Cuando esta crisis de representación  afecta al conjunto de formaciones y no a un sólo o varios partidos, la distancia aparece como un mal que cuestiona a los políticos en su conjunto y provoca que se vean a los políticos como miembros de una clase. Que esa expresión aplicada a los políticos sea ya de por sí peyorativa,  denota que en el fondo se quiere ver a los políticos sólo como representantes. Pero sobre todo hace que se tenga la condición por la que son sólo representantes, sin otro interés que el del representado, como la situación natural. Es la quiebra de ese imaginario estado natural lo que  genera un plus de desasosiego y  desentendimiento de la actividad política como tal además de la censura de la clase política. Se puede añadir a esto que la rigidez del sistema partitocrático exagera la crisis de representación al no poder responsabilizarse a algún político en particular sino a todos en su conjunto.

El paso a la vinculación personal entre el político y el ciudadano es algo deseable pues pondría las cosas en sus justos términos al obligar a que el representante sea tal, porque conecte de una forma más flexible con las preferencias de los ciudadanos y rinda cuentas y se juzgue por su ejercicio, condiciones estas que la pesada maquinaria partitocrática apenas garantiza al situar al ciudadano en la tesitura del todo o nada. Pero dar este paso requeriría una transformación muy profunda del orden institucional y en no menor grado de la mentalidad colectiva en la medida que esta se basa en la confianza que da el partido como representante ideológico.
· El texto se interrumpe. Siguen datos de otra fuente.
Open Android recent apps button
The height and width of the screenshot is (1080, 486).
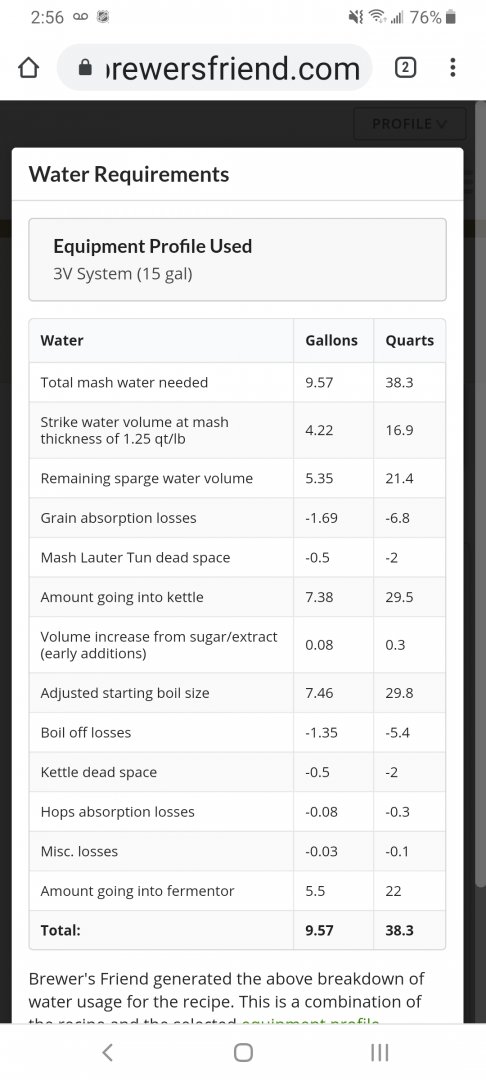pyautogui.click(x=379, y=1052)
La consideración de la actividad como una actividad profesional toca este asunto de refilón. Choca contra esto la vocación que se supone al político tanto como al sacerdote, en conformidad con lo que debiera actuar no por su interés sino por el interés común. Pero eso puede valer para cualquier profesión dependiendo de la disposición personal del profesional, por lo que la reticencia tiene más que ver con el hecho de que se prejuzgue la condición ideal de representante público. En realidad cuando el ciudadano hace de político tiene que actuar como profesional de la política, si se entiende por tal dedicarse exclusivamente y  ser competente en su labor. Y por supuesto que los réditos que esto proporcione sean los tasados para la actividad política como tal. Cuales deban ser, esto es otro problema. Lo que está en discusión es la conveniencia de que la política sea una profesión de toda la vida como cualquier otra, por ejemplo médico o taxista, y si el político ha de tener experiencia laboral en la vida civil para acceder a esta labor. Es evidente que de ser la política una profesión no es como ninguna otra, ya que su ejercicio implica una relación de confianza viva con los ciudadanos y se soporta al menos idealmente en la decisión práctica de estos. En principio según ello no hay nada que objetar a que los ciudadanos prefieran a un político, aunque nunca haya dado un palo al agua. Esto lo permite y disimula el sistema de partidos por los que el político es solo un representante…del partido. Pero sería difícil que ocurriera en un sistema de vinculación personal y de darse es evidente que la calidad de vida pública se vería seriamente deteriorada. Hablando teóricamente, es indudable que la burocratización de la actividad política lleva inevitablemente a que los representantes públicos sean una casta y que de acuerdo con ello la profesionalización política sea algo nocivo. Mientras que por el contrario si la política descansara en la vinculación personal en una mayor medida, es decir en la confianza que una persona merece, se incentivaría el mérito del político y la agudeza del ciudadano. Pero  es difícil que eso suceda si el político carece de experiencia en la vida civil y no ofrece más pruebas de su valía que la confianza de sus jefes.